Some Pleasant Tricks
What’s great about the guides is that they’re not just there to give you a short transport. They will also take trick shot photos of you to make your experience more epic. I’ve seen the exact same trick shot pictures when my aunts went there a few months later. It’s not hard to be generous to our teen guides after seeing the results of their shots. We experienced some unpleasant tricks from some of our guides in our other travels but this kind of trick really made us smile.
A picturesque view of Mount Hibok-Hibok can be seen from the viewing deck of the cross. I can’t imagine how it would look like in there during peak season because of its small space. Looking down below made me wish that we have allocated more time during our visit here because snorkeling in a cemetery underwater is a rare experience. I later read that its rich in fishes and corals and that some of the tombs are still visible down there.

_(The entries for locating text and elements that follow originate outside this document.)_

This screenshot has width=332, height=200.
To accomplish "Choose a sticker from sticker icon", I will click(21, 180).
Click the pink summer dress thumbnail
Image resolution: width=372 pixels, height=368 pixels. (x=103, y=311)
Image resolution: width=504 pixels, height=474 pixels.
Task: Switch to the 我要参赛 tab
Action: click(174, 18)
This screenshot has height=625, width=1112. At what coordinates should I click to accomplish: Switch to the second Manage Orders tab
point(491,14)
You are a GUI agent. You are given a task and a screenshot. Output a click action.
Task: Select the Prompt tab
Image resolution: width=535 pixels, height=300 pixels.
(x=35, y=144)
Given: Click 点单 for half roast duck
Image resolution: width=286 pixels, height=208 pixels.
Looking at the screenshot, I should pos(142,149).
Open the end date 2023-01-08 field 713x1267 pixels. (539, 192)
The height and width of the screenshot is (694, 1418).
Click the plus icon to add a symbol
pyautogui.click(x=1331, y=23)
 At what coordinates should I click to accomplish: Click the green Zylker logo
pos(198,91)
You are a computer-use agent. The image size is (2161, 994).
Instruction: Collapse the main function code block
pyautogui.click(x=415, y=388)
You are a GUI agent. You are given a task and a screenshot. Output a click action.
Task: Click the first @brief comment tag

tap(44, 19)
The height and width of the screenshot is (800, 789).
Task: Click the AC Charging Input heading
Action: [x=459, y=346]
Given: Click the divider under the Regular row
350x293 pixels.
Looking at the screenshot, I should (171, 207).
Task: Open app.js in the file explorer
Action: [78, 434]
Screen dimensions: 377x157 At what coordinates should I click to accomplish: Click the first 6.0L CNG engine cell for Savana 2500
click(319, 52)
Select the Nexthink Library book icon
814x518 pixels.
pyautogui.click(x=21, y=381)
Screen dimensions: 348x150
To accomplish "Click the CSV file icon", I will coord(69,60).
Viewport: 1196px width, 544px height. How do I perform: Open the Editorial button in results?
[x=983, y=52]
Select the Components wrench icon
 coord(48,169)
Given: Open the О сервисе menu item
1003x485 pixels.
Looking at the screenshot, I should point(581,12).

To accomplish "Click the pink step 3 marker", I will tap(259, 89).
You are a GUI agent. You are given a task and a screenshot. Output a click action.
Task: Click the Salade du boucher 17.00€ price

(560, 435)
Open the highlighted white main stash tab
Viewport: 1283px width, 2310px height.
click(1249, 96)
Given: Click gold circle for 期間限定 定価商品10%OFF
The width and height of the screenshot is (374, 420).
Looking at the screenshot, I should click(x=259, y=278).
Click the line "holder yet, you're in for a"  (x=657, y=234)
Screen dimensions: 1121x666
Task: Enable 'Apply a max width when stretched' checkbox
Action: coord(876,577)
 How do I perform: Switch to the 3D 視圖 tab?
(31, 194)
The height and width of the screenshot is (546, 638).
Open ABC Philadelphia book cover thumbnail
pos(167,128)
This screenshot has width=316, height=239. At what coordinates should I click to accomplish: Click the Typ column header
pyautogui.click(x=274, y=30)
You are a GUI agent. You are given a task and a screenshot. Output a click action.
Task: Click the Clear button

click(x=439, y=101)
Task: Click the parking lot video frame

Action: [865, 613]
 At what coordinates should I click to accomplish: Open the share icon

We hurried back to the island when the dark clouds left and the sun finally showed its face. We did a few more trick shot sessions before waiting for the sun to set. The viewing deck suddenly got filled with more visitors when the sun was going down. It was great to see the transition of the sky’s color from blue into orange and red. With the cross standing in the middle of the sea as the sun goes down, we can’t help but be amazed at its dramatic sunset. The Sunken Cemetery is a magnificent sight that is truly one of a kind.